Some have suggested Avogadro’s work was often ignored because he was in Italy. Most chemists of note were from Germany, Sweden, France or England. These countries were at the forefront of chemical science, not Italy. It is disappointing his contributions to chemistry were not widely recognized until after his death. Eventually, much of what he said was true. His name is associated with the number of molecules or atoms found in one mole of a substance. Avogadro’s number is equal to 6.022 ×1023 mol−1. This is one of the first things a new chemistry student learns along with the name of the man.
Other Notable Events for August 9
2006 – James Alfred Van Allen died.
Van Allan was an American physicist who discovered the Van Allen radiation belts. The belts are twin banded regions of high energy ions trapped by the Earth’s magnetic field. They were detected because Van Allan convinced NASA to include a geiger counter aboard the first American satellite, Explorer 1.
1969 – Cecil Frank Powell died.
Powell was a British physicist who was awarded the 1950 Nobel Prize in Physics for the development of the photographic nuclear emulsion plate technique of studying nuclear processes and the discovery of the pi meson or pion. Pions are a class of mesons that help explain the strong nuclear force in particle physics.

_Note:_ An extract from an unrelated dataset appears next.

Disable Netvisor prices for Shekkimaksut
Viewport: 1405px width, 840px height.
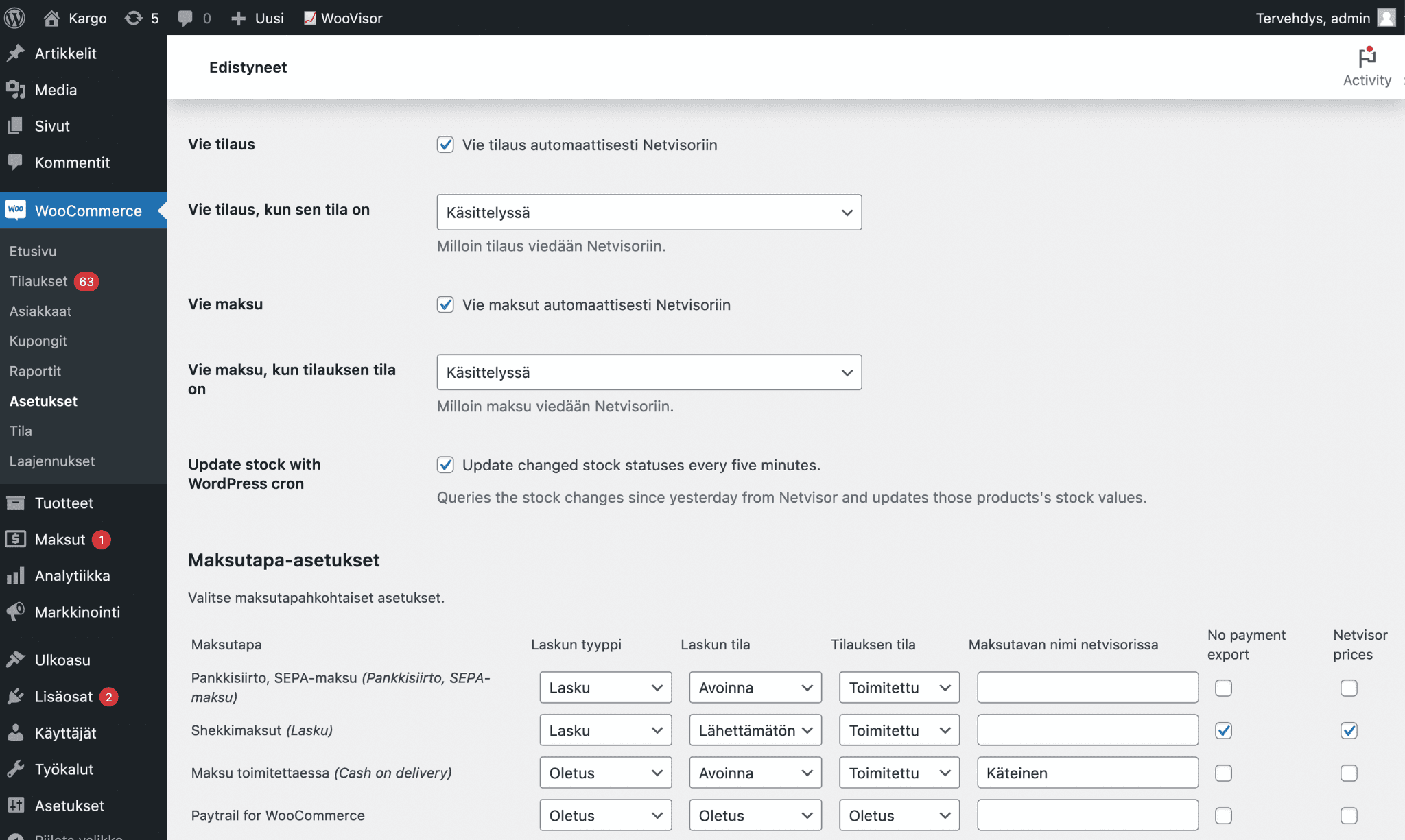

1945 – U.S. drops the second atomic bomb on Japan.
The United States dropped a second atomic weapon. The ‘Fat Man’ atomic bomb was dropped on the Japanese seaport city of Nagasaki. Nagasaki was a secondary target for the second atomic bomb. The primary target was the city of Kokura, but was covered by clouds that morning. Casualty estimates range from 40,000 to 75,000 immediate deaths and up to 80,000 by the end of 1945.

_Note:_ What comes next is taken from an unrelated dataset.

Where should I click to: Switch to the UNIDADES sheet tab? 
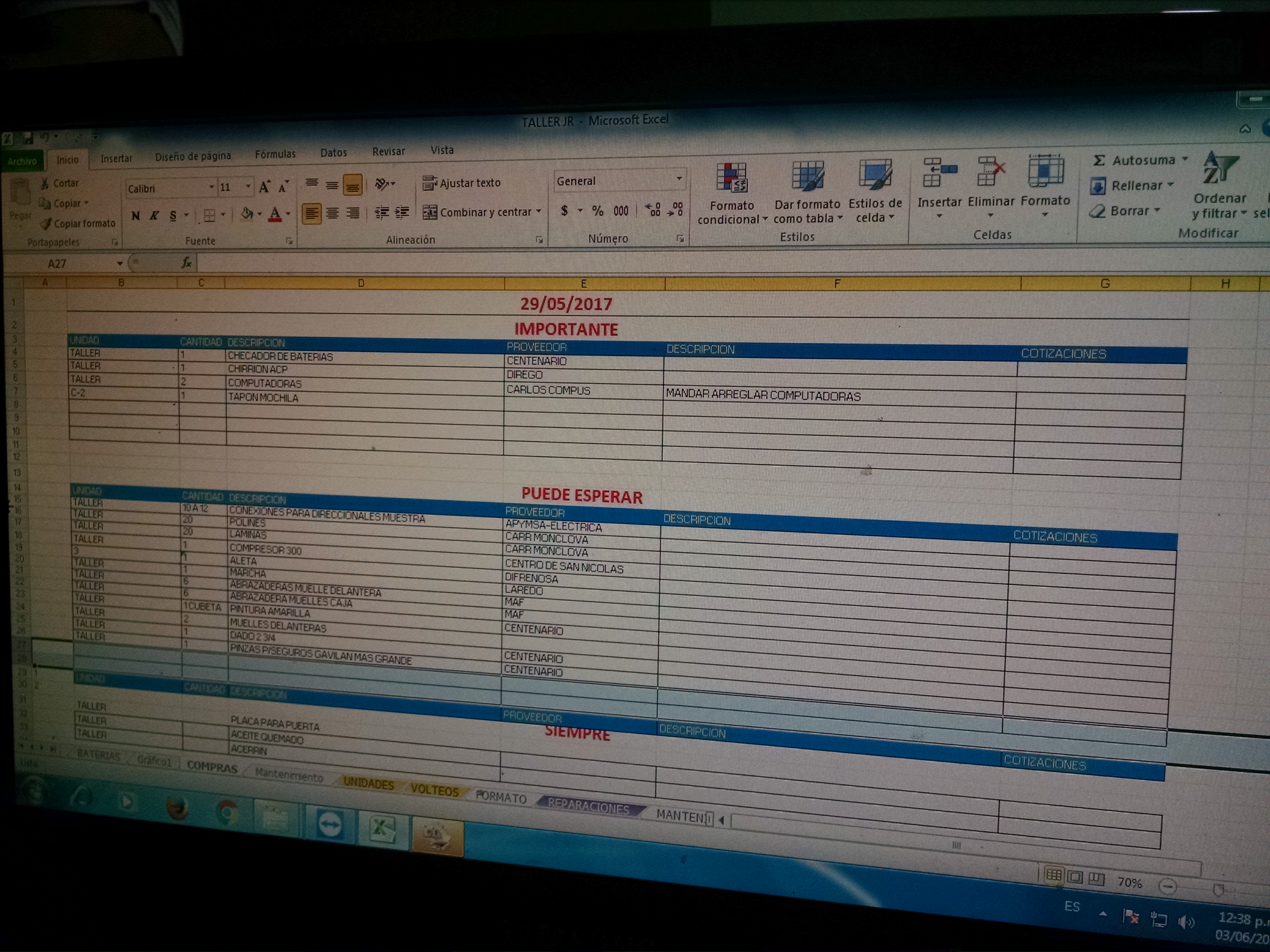[368, 784]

1911 – William Alfred Fowler was born.
Fowler was an American astrophysicist who was awarded half the 1983 Nobel Prize in Physics for his studies of nuclear reactions and the formation of elements. He described how elements could be formed and explained their abundance by the process of nucleosynthesis in stars.
1899 – Edward Frankland died.
Frankland was an English chemist who was a pioneer in structural and organometallic chemistry. He proposed the theory of valence to show how individual atoms of elements would combine only with certain limited numbers of atoms of other elements. He was also involved with the discovery of the element helium from the Sun’s spectra with Norman Lockyer and Pierre Jules César Janssen.
1819 – Jonathan Homer Lane was born
Lane was an American astrophysicist who was the first to build a mathematical analysis of the Sun as a gaseous body. He demonstrated the thermodynamics of pressure, temperature, and density of the gas within the Sun. His work was the basis of the theory of stellar evolution in use today.
1897 – Ralph Walter Graystone Wyckoff was born.
Wyckoff was an American scientist who was a pioneer of x-ray crystallography of bacteria. He also developed a method of three-dimensional electron microscopy called metal shadowing. He placed a biological sample in a vacuum next to a gold plated tungsten filament. When the filament was heated, the gold would vaporize and coat one side of the sample. The other side would be shadowed from the gold and would reveal details of structure, size, and shape.